• _Exercise instructions_: All of the data should be repeated exactly; pictures are not part of the copy.

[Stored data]
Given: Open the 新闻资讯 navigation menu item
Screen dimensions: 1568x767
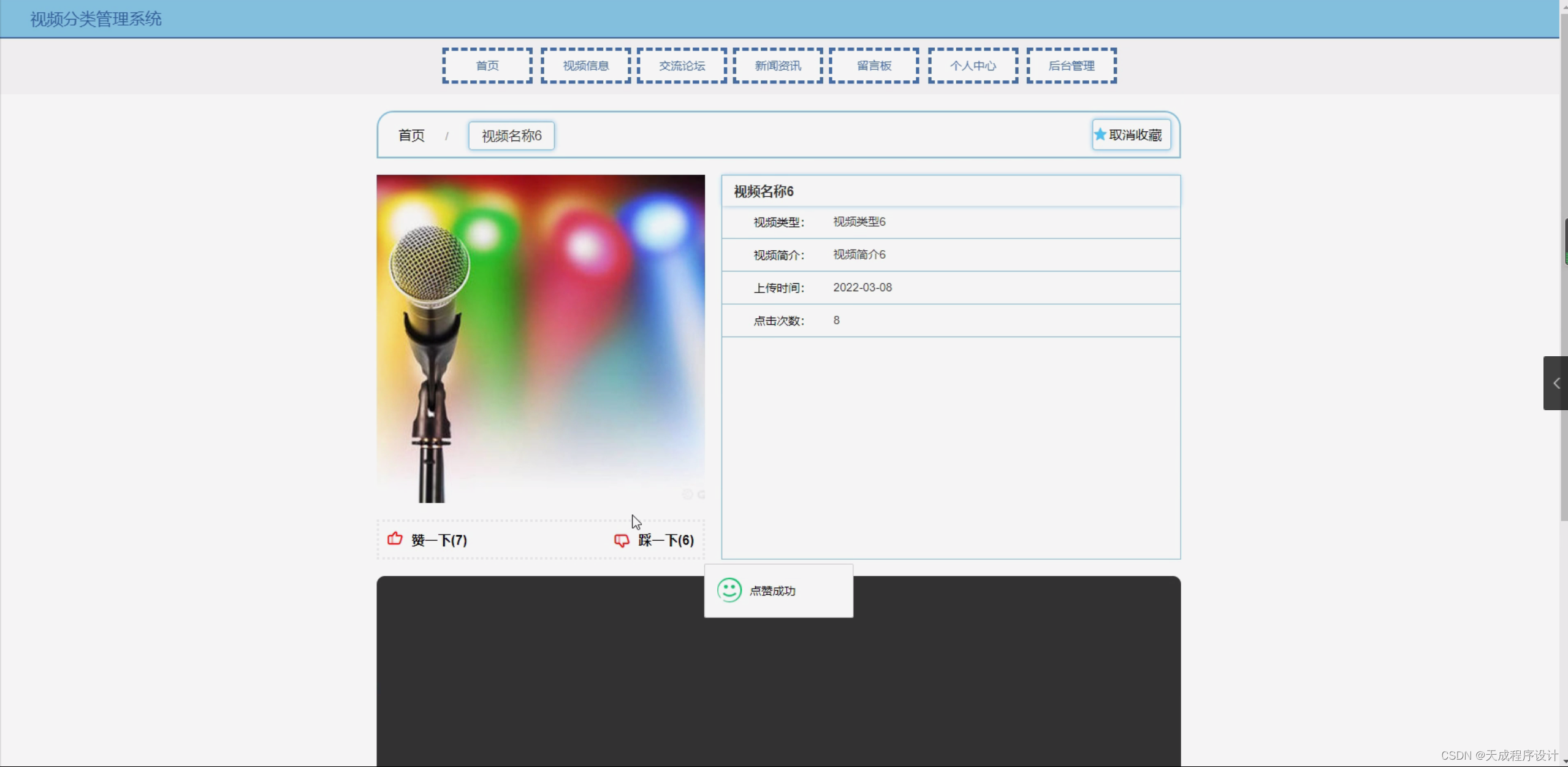Looking at the screenshot, I should point(777,65).
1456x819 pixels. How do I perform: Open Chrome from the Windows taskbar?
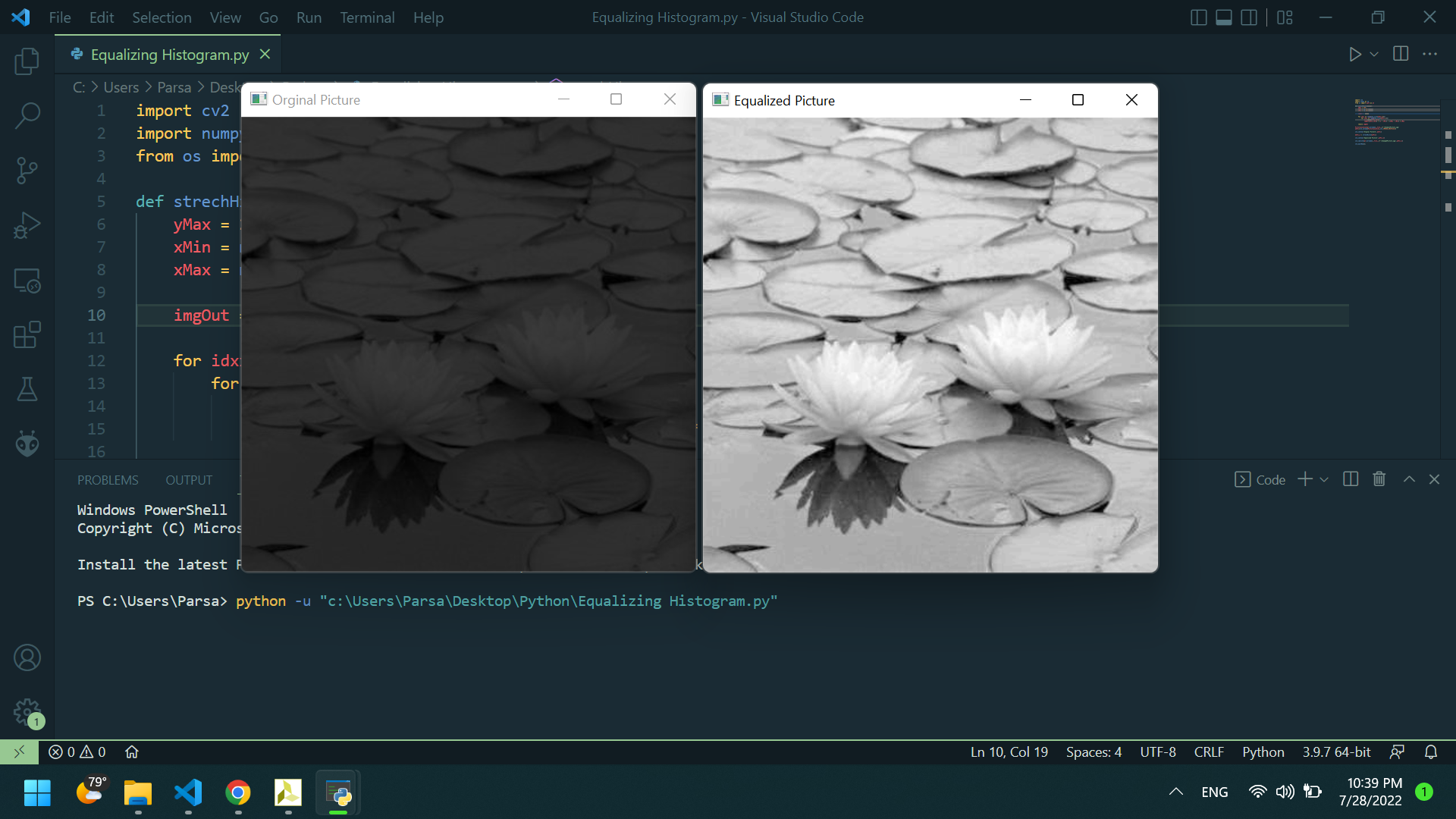(x=238, y=793)
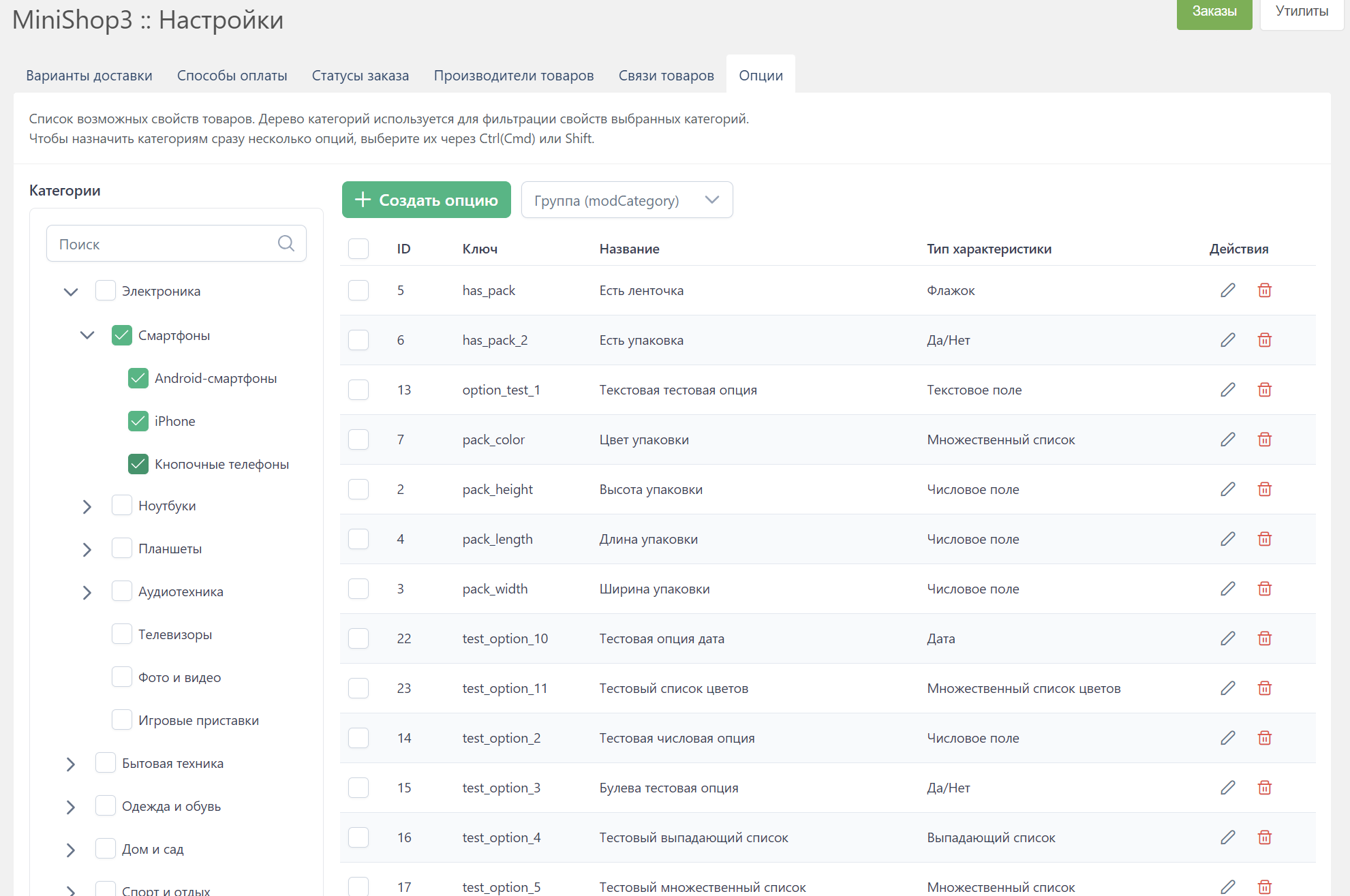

• _Task solution_:
Given: Open the 新闻资讯 navigation menu item
Screen dimensions: 1568x767
Looking at the screenshot, I should point(777,65).
1456x819 pixels. How do I perform: Open Chrome from the Windows taskbar?
(x=238, y=793)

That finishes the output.